Emerson writes strongly about the limitations of marriage. His words suggest that we should not put great experiences in a structure. A greater law is at work in love. By following society's rules this law is ignored. If one is in love and the whole world changes, it will only change for a small time if the focus is only on the individual. The object of love will be forced to carry too much baggage. Rather, it is the view of love that is important. Allow a person to be a conduit of love. If that person dies or no longer is a conduit, another image will hold love. Go with the new image.

The energy of love is a central motivator in many different situations. Love touches everyone. It makes artists out of people and offers hope.

When love wanes, we take on illusions to try and keep love alive. Emerson encourages instead the integration of experience with truth and intellect.

Emerson also discusses obsession. Problems can result when everything in one's life is related to the significant other. Paul related his relationship to Bev. At the beginning of their relationship, Paul focused on the Christology of Bev, instead of the human form. Christ he would always have a relationship with. We also discussed the danger of fusion; falling in love can ruin your life and everyone around you. At the same time Paul suggested that without infatuation you cannot have relationship; it is necessary to initiate the relationship. We can accept a certain amount of fusion and not be overly worried about it's presence in our lives.

It seems that love is the foundation of Emerson's philosophy. When Ellen died, love for her gave Emerson courage.

Emerson moves the reader to see love in a broader landscape, to see love and nature merge. We are loved by nature and to play in love or nature we transcend. In love we enter the realm of beauty.
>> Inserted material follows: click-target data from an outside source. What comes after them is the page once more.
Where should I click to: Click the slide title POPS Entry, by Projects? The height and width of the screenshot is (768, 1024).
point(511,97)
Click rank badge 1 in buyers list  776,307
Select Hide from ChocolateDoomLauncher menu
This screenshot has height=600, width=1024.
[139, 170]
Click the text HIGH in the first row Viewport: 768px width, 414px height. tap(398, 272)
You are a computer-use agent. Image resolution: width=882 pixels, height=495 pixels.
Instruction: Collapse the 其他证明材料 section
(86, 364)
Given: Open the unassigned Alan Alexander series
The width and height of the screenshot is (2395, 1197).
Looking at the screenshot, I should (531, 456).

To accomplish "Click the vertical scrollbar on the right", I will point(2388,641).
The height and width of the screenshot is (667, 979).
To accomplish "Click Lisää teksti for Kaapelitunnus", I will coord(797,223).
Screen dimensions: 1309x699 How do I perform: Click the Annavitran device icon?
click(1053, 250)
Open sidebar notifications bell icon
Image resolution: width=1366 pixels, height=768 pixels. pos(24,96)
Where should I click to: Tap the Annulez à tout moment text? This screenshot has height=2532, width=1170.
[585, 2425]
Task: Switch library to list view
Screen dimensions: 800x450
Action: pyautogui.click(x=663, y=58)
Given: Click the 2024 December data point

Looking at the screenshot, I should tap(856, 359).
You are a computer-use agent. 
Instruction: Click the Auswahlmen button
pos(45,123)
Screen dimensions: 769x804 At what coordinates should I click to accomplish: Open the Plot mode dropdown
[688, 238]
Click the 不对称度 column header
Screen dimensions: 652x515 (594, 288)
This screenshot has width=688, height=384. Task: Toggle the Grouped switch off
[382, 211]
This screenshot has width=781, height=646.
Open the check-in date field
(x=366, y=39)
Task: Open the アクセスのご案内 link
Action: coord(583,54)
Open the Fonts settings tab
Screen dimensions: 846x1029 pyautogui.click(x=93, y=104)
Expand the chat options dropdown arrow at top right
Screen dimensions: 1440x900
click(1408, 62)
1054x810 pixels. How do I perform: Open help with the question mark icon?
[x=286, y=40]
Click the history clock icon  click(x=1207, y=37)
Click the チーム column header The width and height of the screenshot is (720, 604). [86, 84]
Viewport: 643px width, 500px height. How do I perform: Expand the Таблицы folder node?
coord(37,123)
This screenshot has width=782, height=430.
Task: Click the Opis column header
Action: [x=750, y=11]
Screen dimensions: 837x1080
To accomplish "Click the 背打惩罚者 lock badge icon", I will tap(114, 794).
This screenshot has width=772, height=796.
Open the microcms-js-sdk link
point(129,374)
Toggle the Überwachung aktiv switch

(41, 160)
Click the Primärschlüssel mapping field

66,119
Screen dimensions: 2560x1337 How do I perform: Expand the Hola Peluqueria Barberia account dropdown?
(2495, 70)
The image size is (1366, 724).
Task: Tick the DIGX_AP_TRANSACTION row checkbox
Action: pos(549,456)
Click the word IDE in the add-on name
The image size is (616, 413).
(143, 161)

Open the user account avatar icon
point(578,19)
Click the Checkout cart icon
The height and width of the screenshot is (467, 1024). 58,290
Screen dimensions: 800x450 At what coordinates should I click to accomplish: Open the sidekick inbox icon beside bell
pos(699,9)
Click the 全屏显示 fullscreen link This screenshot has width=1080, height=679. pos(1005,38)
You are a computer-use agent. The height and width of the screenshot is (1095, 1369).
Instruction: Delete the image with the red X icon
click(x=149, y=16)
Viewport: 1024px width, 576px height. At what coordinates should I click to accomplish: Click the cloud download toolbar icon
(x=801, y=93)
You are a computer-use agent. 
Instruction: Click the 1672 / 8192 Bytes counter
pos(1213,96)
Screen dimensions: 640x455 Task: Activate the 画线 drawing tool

In reading of the importance of transcendence in conjunction with love, we realize that without a metaphysic, we are ruined. The energy of love is a waste without the metaphysic as the experience of love becomes particularized and love in only focused in the individual. Rather than 'this is thou, this is not thou', only 'this is thou' exists. It is Platonic thought which emphasizes a view which seeks what lies beyond the person. The material is never enough. We spend most of our lives living in the shadows, seeking what doesn't matter.

In writing of how banality squelches passion, Emerson seems to be in deep sorrow for his ideal. Emerson says that body and form take us away from love but maybe the form is what endears us to each other. In relationship people can point out the flaws and blemishes. But in talking about curing the other, Emerson may be off. For example, Hawthorne writes "The Beauty Mark" in which the doctor tries to get rid of a mark on the cheek of a beautiful woman. In becoming obsessed with her beauty and the mark, the doctor kills her. There is a danger in focusing on the particular and the ideal.

The key in the essay is the shift from loving the one to loving the world. Can this happen with love for anything? Bev thinks so. Emerson's goal was ultimate union and transcendence.

The evening ended with experienced souls talking about the lost loves and Paul McCartney's "Somedays".

"Inside each one of us is love And we know how it feels."